Non-predictable performance problems

Some aspects of performance are predictable. Study a horse-racing form guide and it will give you historical information that gives you some clue about how fast a race the horse is likely to ride. However, it's no guaruntee that your chosen bet will win the race - there are many other non-predictable aspects to performance that have some influence. Here, I'll list a few; and leave this topic to more scrutiny in further posts:

1) there's nothing as unpredictable as a person. Whether they're customers; staff; suppliers or jockeys; a person can behave completely erratically without a moment's warning. When assessing performance of systems where people are involved; statistical analysis of interaction patterns is very important.

2) bugs; gremlins or glitches. These quality deficiencies of imperfect systems will certainly affect performance, and since they are a consequence of design and creation - but thereafter hidden - then they will only become apparent when they choose to manifest themselves. Secure yourself with solid engineering processes; and test your systems before deploying!

3) acts of the Almighty. Often referred to in insurance contracts, 'Acts of God' can strike you when you're least expecting it - and blow performance completely out of the water. A flooding, lightening strike or simple UPS failure can all knock all or part of your system down; and cause service performance to degrade.

However; remember that many other aspects of performance are absolutely predictable. You may expect that performance for a system may degrade if you start adding more and more users. Consider the time spent queuing at the Post Office - you spend more time in the queue when more and more people arrive; this aspect of performance is predictable - provided you profile performance well enough. Consider these aspects as predictable:

1) performance degrades when load increases. Add more workload to your system, what happens?
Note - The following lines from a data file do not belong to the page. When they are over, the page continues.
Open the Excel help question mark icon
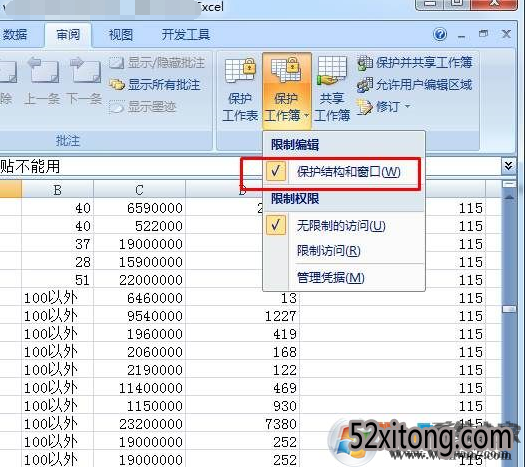 click(x=440, y=34)
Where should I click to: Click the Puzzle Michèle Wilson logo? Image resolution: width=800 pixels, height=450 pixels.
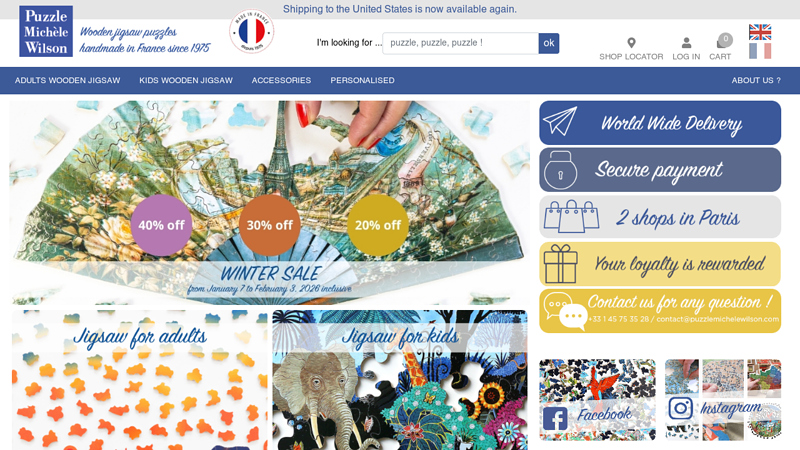[46, 31]
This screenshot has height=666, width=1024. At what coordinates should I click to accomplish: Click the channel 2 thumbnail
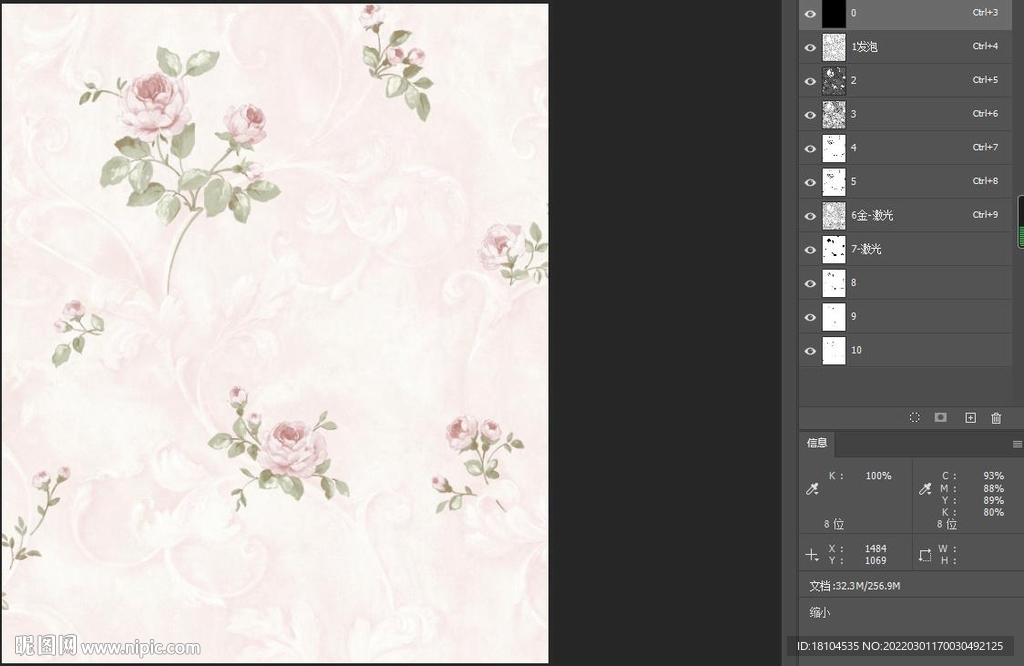[x=834, y=81]

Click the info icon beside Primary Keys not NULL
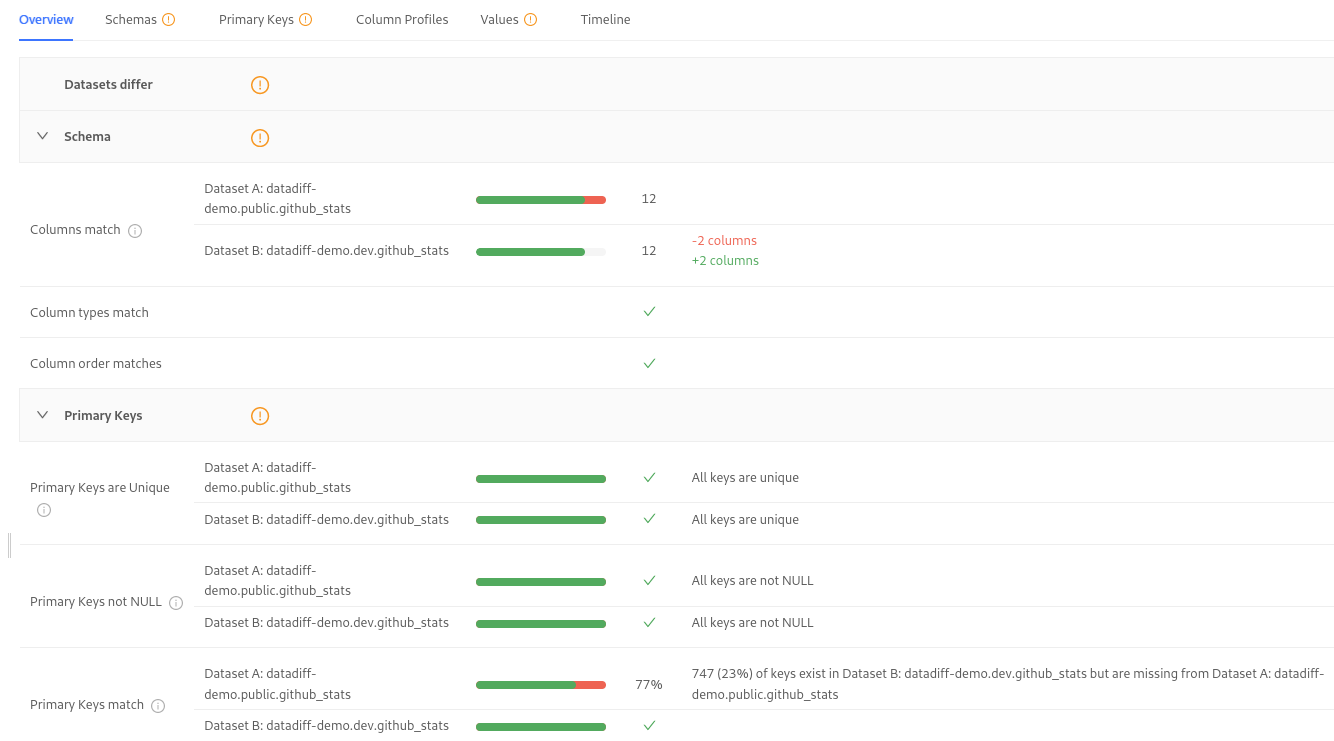pos(176,603)
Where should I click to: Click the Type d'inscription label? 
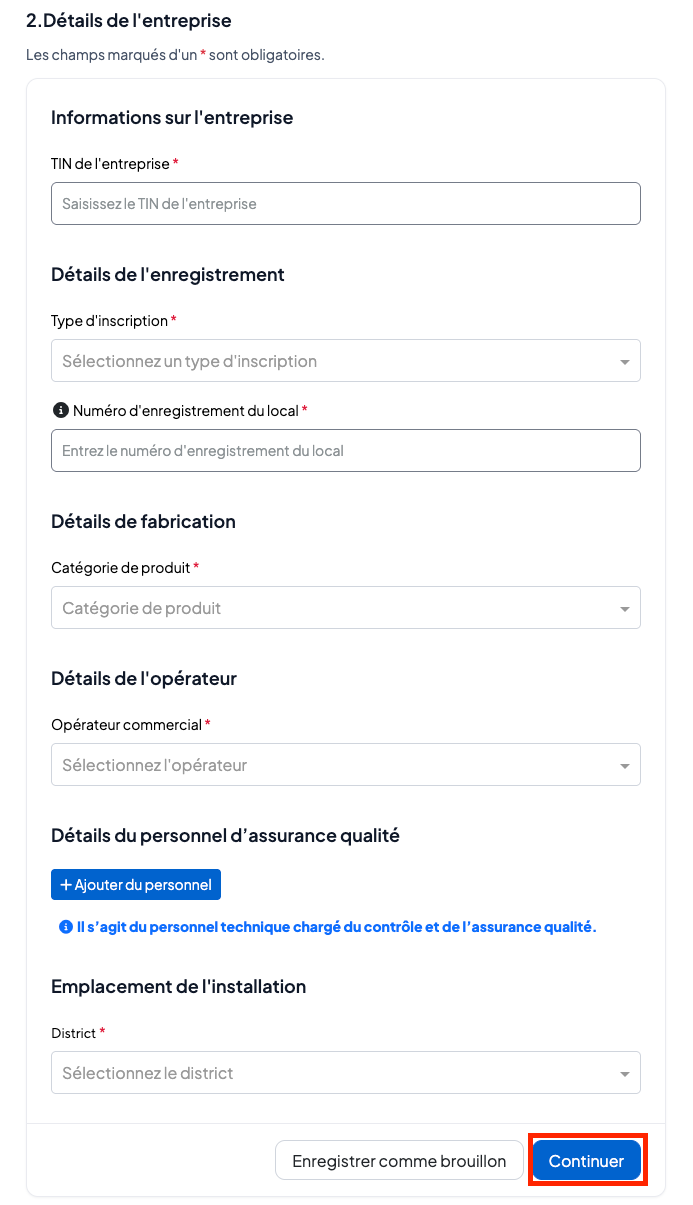coord(110,321)
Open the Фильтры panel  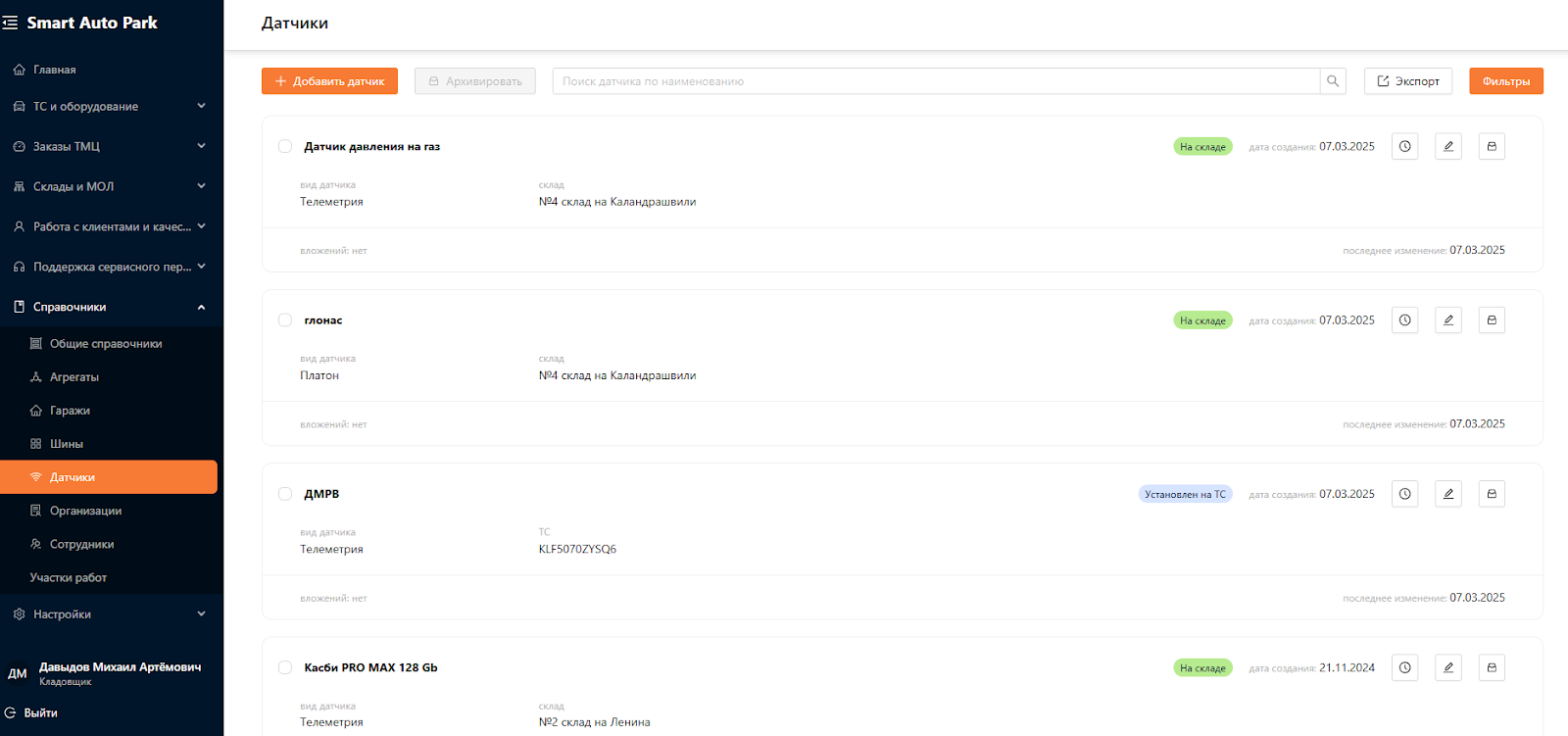coord(1505,81)

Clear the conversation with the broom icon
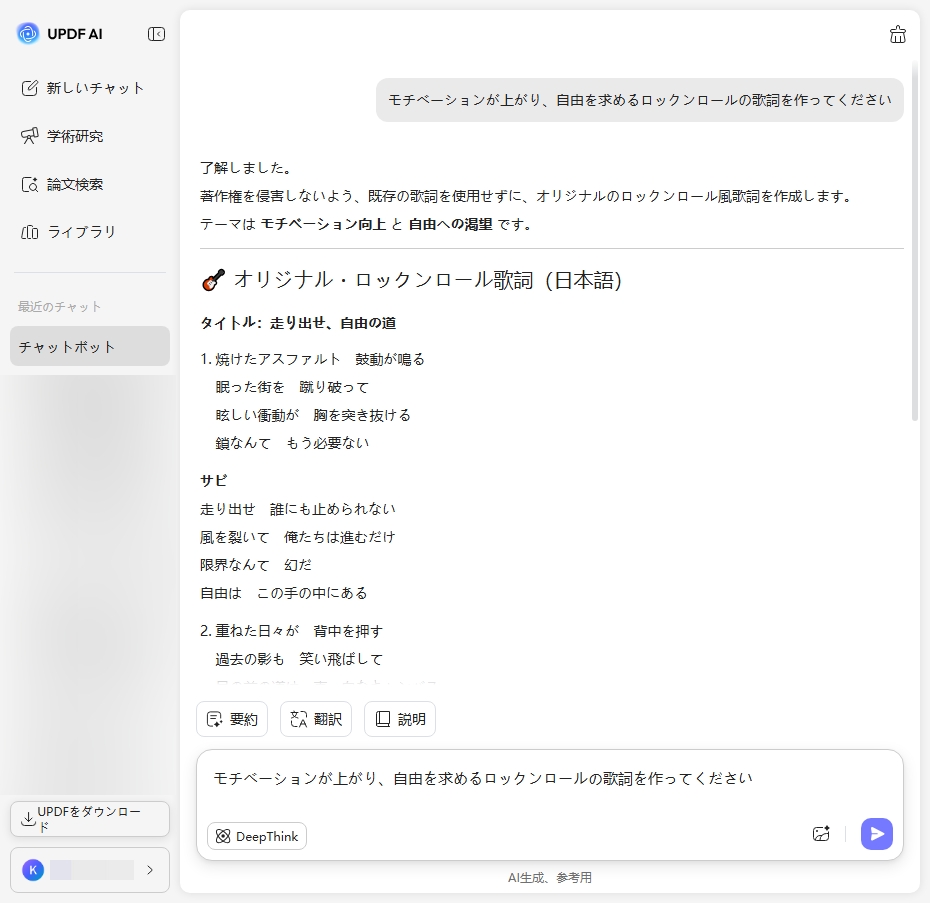(897, 33)
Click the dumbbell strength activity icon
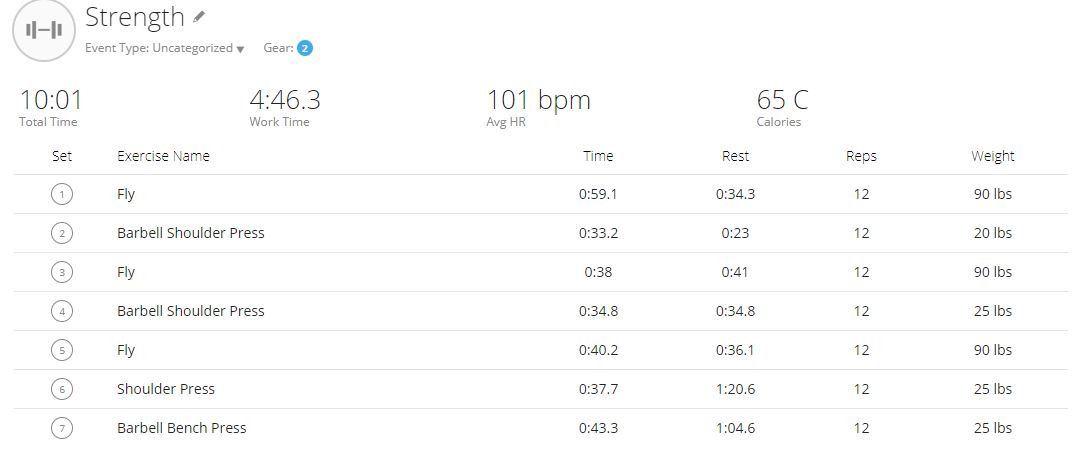 pos(44,30)
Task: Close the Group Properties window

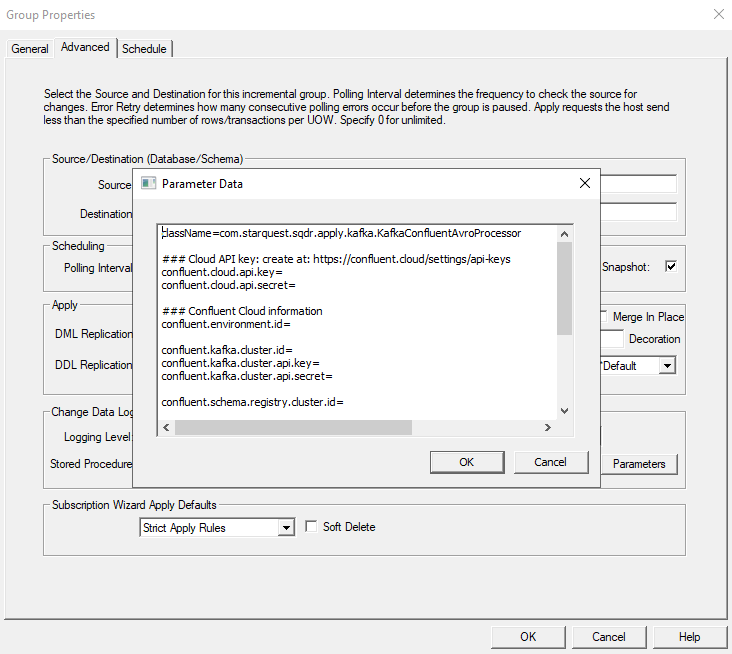Action: 717,14
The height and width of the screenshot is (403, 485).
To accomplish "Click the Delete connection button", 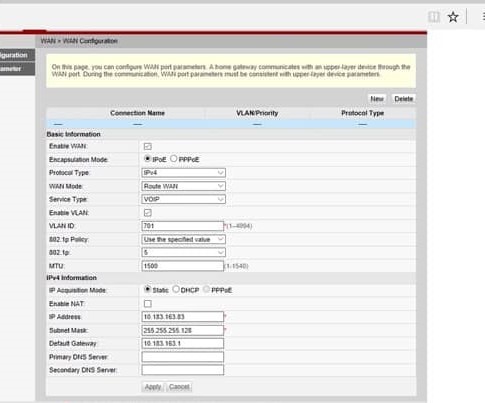I will (x=403, y=99).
System will start to slow down. This degradation happens because throughput is nearing a capacity limit - and can be predicted.

2) performance improves when you upgrade your system. Add more or faster capacity to your system, you'll find it can take more workload - and often perform faster too. This can be predicted.

3) performance changes when you change your system. Whether you change your business processes; add new services; change to a new service provider or re-organise your underlying resources - performance can change, and can be predicted.

So predicting performance does have a place in a well-organised business; though due to non-predictable performance problems; predictions by themselves still don't give you all the answers you need.